- _What you will do_
Rewrite the records from the line that contains "Given: Click orange dot for 15 bis 24 Frauen" through the end of the records, changing "reload" to "refresh" and leaving everything else unchanged.

- _Exercise data_
■ ■ ■ ■

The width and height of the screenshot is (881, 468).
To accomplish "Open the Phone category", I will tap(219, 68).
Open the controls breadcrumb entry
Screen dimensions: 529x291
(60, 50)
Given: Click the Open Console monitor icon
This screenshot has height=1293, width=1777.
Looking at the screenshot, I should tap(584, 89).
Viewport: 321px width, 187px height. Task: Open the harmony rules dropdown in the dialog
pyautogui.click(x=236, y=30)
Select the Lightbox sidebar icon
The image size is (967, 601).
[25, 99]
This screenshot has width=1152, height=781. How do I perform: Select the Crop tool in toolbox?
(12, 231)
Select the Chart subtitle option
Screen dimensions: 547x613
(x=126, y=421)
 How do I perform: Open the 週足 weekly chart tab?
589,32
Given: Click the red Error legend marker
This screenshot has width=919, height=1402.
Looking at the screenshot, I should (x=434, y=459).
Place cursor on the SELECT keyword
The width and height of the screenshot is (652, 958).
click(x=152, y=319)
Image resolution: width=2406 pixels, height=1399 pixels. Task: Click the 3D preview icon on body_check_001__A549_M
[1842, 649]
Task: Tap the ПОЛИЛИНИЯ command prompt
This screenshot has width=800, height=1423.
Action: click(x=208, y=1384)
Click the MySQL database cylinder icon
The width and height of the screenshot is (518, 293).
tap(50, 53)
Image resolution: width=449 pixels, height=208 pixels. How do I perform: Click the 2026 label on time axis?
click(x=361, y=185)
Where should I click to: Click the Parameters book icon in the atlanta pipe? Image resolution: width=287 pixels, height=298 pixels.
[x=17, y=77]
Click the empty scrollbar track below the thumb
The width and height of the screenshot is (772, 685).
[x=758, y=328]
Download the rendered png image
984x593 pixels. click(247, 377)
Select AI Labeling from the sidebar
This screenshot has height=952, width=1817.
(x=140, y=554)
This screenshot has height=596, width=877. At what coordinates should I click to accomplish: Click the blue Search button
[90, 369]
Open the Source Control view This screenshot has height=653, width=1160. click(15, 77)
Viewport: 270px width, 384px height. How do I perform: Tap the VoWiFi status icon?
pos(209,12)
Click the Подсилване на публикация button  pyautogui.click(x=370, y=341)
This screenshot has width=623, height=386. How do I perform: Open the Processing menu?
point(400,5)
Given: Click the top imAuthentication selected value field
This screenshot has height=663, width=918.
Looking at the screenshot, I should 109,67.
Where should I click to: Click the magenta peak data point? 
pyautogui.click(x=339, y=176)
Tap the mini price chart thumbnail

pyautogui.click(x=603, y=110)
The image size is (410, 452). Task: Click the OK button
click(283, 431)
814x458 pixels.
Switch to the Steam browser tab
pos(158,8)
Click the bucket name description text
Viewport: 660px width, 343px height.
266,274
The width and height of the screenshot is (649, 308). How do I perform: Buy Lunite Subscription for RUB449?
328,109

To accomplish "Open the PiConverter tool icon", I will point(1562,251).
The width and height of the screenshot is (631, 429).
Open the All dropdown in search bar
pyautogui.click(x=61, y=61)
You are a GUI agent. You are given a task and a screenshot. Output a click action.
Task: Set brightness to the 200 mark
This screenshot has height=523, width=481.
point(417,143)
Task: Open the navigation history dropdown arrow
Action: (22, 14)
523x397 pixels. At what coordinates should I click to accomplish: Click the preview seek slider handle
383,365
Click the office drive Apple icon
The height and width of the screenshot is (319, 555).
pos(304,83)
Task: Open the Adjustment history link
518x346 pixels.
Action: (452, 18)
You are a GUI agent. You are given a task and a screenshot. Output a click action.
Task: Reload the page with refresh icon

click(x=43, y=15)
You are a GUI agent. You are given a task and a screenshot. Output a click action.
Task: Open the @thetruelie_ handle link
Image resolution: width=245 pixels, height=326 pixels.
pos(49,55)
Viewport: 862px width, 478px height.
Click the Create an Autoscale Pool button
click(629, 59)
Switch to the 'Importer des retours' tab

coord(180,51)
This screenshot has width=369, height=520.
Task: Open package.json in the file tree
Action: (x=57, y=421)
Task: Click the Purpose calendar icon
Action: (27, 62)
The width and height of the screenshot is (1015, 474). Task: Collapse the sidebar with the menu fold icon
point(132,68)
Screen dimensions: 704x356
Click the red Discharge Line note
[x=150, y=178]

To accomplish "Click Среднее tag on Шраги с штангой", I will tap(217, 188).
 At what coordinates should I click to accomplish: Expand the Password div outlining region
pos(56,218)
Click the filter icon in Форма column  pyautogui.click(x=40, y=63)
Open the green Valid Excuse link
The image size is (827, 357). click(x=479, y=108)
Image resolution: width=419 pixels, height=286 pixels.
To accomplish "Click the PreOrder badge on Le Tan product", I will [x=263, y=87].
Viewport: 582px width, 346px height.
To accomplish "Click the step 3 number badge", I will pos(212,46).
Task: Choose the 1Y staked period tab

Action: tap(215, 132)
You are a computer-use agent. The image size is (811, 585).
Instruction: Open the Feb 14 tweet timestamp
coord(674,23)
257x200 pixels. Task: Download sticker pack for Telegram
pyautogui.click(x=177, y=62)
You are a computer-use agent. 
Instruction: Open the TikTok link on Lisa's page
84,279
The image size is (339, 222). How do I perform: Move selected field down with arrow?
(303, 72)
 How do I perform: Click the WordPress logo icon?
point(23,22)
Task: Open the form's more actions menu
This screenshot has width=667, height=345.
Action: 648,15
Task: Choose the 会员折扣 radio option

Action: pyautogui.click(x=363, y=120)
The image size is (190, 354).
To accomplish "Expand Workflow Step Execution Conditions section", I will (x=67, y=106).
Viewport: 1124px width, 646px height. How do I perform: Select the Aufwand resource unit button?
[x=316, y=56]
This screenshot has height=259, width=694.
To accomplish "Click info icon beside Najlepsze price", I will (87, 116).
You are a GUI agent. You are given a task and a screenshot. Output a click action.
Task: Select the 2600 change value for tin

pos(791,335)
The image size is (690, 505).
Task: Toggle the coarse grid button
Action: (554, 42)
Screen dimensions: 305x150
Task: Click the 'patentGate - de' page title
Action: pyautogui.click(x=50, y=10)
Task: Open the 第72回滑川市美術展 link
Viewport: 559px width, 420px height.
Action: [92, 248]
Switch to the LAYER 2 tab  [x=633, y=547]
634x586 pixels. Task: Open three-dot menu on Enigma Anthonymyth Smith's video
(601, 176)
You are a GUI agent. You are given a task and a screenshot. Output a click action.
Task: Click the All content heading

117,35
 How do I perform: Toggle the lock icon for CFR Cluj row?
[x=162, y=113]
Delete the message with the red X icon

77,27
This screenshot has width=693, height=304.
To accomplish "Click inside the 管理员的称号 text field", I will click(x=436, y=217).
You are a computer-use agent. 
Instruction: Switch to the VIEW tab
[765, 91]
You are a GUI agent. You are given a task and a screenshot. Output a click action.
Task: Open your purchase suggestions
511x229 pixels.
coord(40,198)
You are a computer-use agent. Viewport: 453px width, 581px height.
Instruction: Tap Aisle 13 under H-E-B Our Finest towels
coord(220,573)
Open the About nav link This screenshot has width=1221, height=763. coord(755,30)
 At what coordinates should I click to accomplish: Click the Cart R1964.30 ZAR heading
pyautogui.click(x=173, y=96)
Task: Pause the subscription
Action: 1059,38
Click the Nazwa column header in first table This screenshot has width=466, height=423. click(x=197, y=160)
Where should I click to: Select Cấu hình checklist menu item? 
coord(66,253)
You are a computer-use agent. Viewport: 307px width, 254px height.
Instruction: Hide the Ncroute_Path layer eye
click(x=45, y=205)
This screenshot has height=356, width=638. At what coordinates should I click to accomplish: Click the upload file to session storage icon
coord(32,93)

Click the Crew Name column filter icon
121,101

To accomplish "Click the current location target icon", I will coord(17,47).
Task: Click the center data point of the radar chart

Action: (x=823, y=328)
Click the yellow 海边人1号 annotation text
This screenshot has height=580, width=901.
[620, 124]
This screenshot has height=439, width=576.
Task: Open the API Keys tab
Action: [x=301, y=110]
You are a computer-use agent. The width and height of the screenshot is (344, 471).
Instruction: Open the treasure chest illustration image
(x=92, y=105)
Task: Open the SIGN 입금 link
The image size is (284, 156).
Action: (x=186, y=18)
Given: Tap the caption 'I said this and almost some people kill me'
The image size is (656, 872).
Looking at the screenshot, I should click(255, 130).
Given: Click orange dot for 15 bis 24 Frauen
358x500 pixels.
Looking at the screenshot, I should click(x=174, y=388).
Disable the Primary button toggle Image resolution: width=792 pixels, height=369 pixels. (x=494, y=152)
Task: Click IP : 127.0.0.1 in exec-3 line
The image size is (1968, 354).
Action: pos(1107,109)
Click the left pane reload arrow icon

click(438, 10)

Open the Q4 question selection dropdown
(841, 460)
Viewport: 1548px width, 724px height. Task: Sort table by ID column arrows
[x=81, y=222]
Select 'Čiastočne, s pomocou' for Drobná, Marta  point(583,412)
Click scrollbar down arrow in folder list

■ ■ ■ ■

- _Correct result_
Given: Click orange dot for 15 bis 24 Frauen
358x500 pixels.
Looking at the screenshot, I should click(x=174, y=388).
Disable the Primary button toggle Image resolution: width=792 pixels, height=369 pixels. (x=494, y=152)
Task: Click IP : 127.0.0.1 in exec-3 line
The image size is (1968, 354).
Action: pos(1107,109)
Click the left pane refresh arrow icon

click(438, 10)

Open the Q4 question selection dropdown
(841, 460)
Viewport: 1548px width, 724px height. Task: Sort table by ID column arrows
[x=81, y=222]
Select 'Čiastočne, s pomocou' for Drobná, Marta  point(583,412)
Click scrollbar down arrow in folder list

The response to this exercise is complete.